Pkd1l1 as a molecular sensor of fluid flow during the breaking of left-right symmetry

Abstract

In mammals, left-right symmetry is broken during development by motile cilia-driven fluid flow in the embryonic node. How this ‘nodal flow’ is sensed remains the subject of debate. In kidney, fluid flow/membrane stress is sensed by polycystin protein complexes composed of Pkd1 and Pkd2 which reside in primary cilia. Pkd2 also plays a role in determining left-right asymmetry but no role has been found for Pkd1. We have isolated the ENU mouse mutant rks which harbours a mutation in the Pkd1-related gene Pkd1l1. Pkd1l1rks mutants exhibit severe left-right defects, loss of asymmetric gene expression but normal node cilia structure and motility.
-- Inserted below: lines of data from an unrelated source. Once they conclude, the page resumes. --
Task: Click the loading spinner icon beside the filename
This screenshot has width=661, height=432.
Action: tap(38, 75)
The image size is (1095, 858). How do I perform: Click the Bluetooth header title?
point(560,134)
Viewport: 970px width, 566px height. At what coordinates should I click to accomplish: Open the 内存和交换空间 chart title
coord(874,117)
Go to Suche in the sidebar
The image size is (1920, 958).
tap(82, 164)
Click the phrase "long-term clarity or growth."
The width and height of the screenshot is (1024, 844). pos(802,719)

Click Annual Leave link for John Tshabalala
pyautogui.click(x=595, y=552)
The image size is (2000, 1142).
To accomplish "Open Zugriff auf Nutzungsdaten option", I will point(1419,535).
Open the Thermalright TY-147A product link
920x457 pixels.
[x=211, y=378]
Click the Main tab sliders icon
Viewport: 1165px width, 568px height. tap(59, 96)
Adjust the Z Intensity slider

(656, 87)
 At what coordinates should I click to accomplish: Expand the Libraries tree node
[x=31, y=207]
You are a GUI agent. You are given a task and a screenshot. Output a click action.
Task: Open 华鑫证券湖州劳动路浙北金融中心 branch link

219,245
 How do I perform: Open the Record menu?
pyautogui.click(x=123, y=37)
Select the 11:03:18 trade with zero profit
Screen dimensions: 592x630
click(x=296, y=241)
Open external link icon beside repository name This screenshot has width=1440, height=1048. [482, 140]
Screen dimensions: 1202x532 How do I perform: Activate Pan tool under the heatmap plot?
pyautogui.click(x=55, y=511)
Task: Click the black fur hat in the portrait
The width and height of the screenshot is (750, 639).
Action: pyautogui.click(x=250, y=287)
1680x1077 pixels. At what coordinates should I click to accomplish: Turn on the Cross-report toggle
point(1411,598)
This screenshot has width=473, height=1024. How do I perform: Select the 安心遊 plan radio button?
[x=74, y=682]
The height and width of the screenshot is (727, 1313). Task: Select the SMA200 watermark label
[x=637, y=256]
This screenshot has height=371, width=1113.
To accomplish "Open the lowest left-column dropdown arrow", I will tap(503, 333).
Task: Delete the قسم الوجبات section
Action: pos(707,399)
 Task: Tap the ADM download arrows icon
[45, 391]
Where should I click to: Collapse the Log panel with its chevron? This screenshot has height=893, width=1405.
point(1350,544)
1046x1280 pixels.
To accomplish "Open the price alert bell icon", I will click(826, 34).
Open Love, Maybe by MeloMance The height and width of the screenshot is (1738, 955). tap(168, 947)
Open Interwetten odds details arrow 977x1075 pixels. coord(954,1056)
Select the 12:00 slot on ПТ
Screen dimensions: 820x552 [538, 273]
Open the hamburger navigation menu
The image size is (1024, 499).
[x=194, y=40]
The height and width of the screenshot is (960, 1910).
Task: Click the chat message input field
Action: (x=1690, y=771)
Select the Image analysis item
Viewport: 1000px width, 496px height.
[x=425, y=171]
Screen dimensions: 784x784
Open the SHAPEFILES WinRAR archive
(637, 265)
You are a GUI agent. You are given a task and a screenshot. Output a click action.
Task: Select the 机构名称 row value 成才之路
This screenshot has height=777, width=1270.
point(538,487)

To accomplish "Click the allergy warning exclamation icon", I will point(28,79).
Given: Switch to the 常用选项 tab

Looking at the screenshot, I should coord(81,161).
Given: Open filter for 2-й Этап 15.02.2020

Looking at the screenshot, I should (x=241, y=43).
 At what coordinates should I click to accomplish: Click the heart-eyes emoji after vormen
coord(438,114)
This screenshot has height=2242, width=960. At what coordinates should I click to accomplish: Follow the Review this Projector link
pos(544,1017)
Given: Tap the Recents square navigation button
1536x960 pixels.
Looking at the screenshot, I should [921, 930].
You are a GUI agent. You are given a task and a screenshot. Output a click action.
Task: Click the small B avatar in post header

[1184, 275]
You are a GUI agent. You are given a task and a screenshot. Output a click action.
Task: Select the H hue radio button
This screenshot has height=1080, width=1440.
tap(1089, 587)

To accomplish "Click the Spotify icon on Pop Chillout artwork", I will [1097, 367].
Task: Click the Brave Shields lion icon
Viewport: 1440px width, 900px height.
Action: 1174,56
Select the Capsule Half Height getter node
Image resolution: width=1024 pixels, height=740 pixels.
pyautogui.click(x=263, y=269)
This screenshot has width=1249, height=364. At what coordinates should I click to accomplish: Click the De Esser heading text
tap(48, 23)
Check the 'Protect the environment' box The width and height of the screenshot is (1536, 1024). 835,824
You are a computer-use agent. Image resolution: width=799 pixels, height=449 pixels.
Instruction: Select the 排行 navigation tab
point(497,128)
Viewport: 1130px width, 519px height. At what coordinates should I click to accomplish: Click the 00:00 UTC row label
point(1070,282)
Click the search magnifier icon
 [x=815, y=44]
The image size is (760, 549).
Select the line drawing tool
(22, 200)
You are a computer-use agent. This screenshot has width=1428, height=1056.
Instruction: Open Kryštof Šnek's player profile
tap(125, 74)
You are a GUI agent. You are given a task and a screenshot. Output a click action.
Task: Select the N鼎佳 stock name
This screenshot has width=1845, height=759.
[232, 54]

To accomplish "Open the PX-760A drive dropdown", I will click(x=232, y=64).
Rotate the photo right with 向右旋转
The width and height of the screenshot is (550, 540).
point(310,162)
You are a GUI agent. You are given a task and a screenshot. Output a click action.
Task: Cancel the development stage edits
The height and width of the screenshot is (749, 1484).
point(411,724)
These data reveal the functional relationships between Pkd1 and Pkd1l1 which appear to be split between kidney development and left-right asymmetry respectively. Pkd2lrm4 mutants strongly phenocopy Pkd1l1rks embryos with severe left-right defects. Based on this, we hypothesise that Pkd1l1 and Pkd2 are both required for the sensation of nodal flow. In support, we find that Pkd1l1 localises to primary cilia in a Pkd2-dependent manner and that Pkd1l1 and Pkd2 can form physical associations. The Pkd1l1rks point mutation lies in an extracellular PKD domain, specifically implicating this domain in the establishment of left-right asymmetry. We are performing cell-based experiments to understand the mechanism of Pkd1l1 function as well as computational and biophysical assays to assess the nature of the PKD domain and how its structure and function are affected by the Pkd1l1rks mutation.